An AWR report showed an average of 50 logons per second over a 20 minute period. That set off the alarm bells as database connections are expensive (just think of the overhead of establishing a network connection and then also initializing a database connection which requires user authentication, authentication protocols, establishing transactional contexts etc.).

The web development team assured me that they are using connection pooling and the number of sessions was far below the processes parameter, but it was when I queried 2 sources: the DBA_AUDIT_SESSION view and the listener.ora log file that my suspicions where confirmed. Hundreds of LOGONS and LOGOFFS per minute for one specific database username connecting from 4 userhosts/clients.

select os_username, username, userhost, action_name, count(*)
from DBA_AUDIT_SESSION
where timestamp > sysdate - 1/24
having count(*) > 100
group by  os_username, username, userhost, action_name
order by count(*);

As I said nothing stood out in my initial investigation and count from V$SESSION, but now that I have the offending username and userhost I could look more closely at V$SESSION. Although the general count of sessions for this spesific username stayed constant at about 50, the LOGON_TIME was never more than 2 seconds older than the current time! The database sessions had a very short life: logon, executes one or a few queries, logoff. Everytime I queries V$SESSION I was looking at 50 different sessions than a few seconds before.

select to_char(sysdate, 'yyyy-mm-dd hh24:mi:ss') right_now,
to_char(logon_time, 'yyyy-mm-dd hh24:mi:ss') logon_time
from V$SESSION
where username = ‘XX’
and userhost in (‘HOST1’,’HOST2’,’HOST3’,’HOST4’);

It turned out that we have multiple apps and web teams using this database and a totally separate team added a transaction without using connection pooling! This affected all new database connections.
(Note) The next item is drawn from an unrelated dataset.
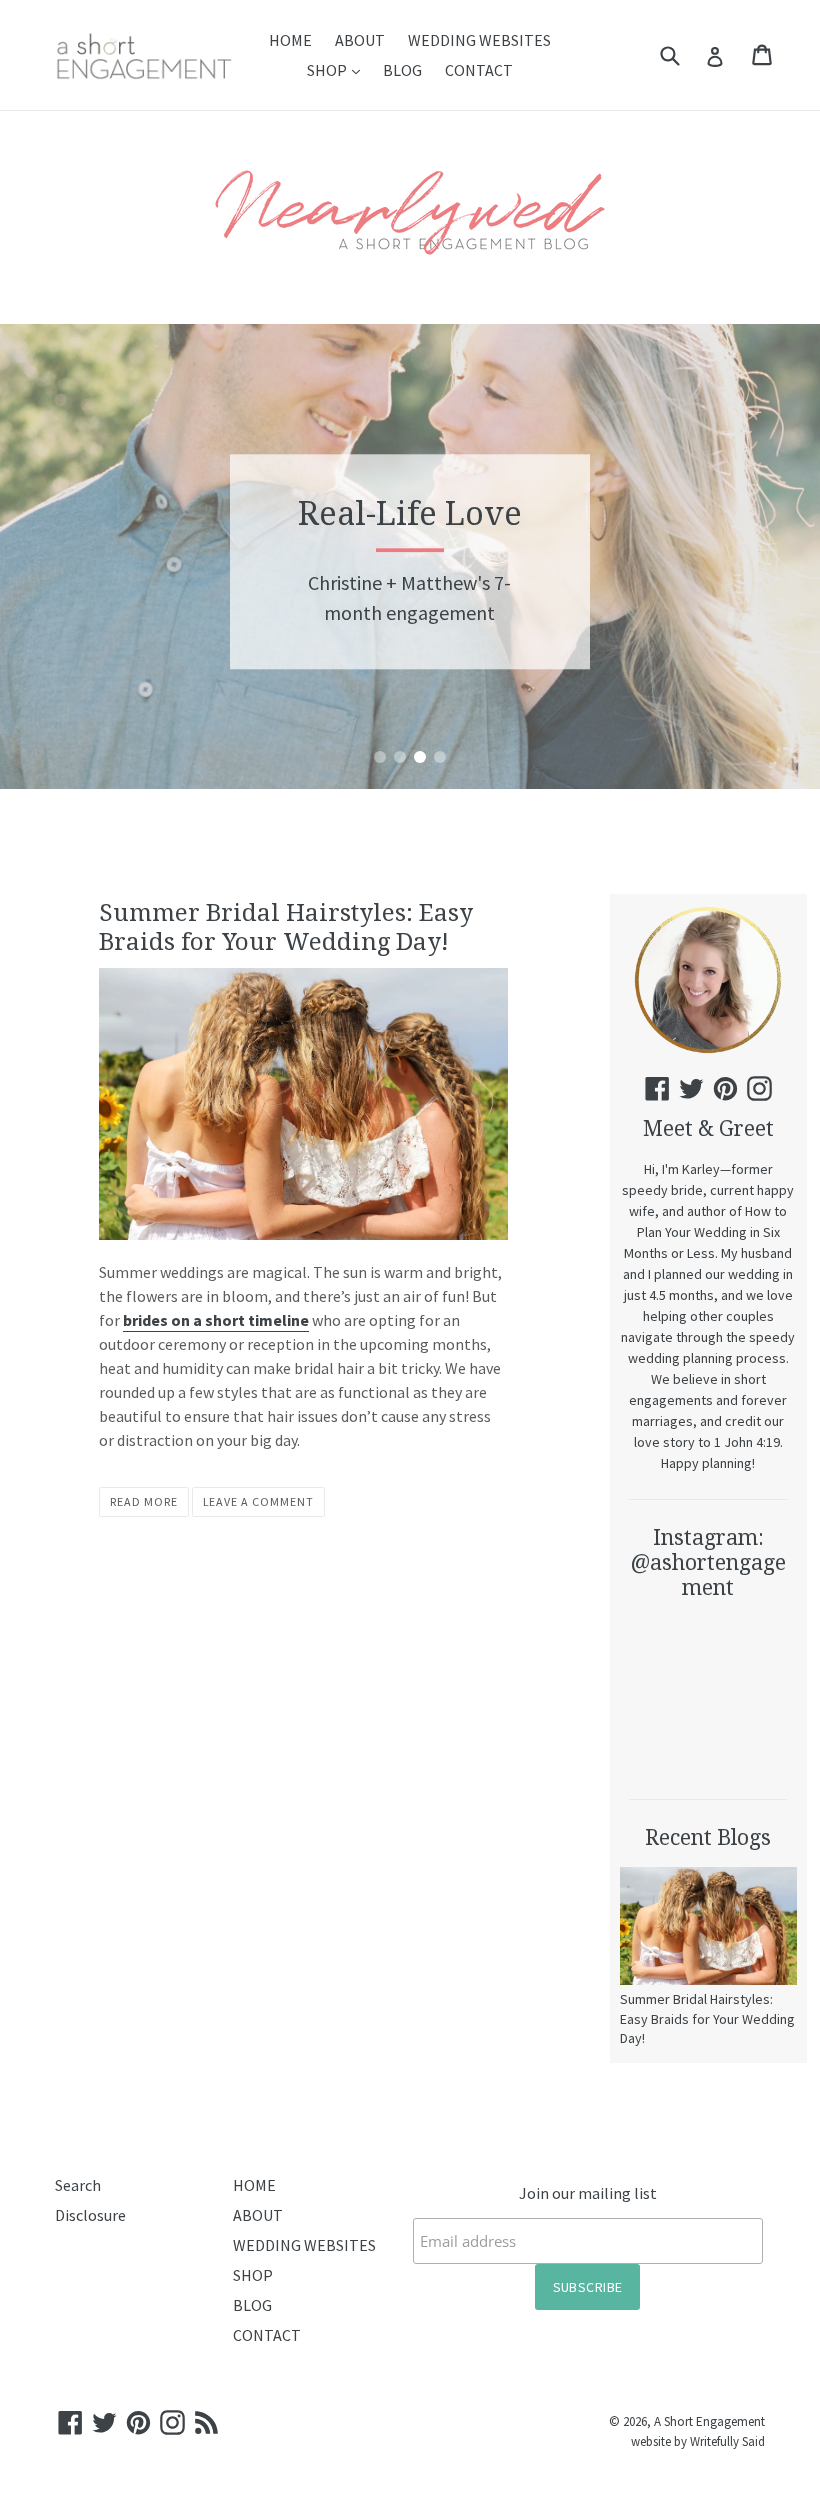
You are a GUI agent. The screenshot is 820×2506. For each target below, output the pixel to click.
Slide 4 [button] (440, 757)
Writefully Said (727, 2441)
The original team who brought the issue to my attention where using connection pooling, but every now and again even they had to create new connections, and it is while establishing these new connections on a already overloaded database connection function that slowed their transactions down. After alerting the teams of my findings, they made the desired changes and within a few hours the original team gave the thumbs up and wanted to know what I did to make the database faster.

24 hours later I used this query from DBA_HIST_SYSMETRIC_SUMMARY to create a graph to show how the Logons per Second metric came down, the timing matched a graph from the app team that showed when all web transactions stabilized to less than 1 second again.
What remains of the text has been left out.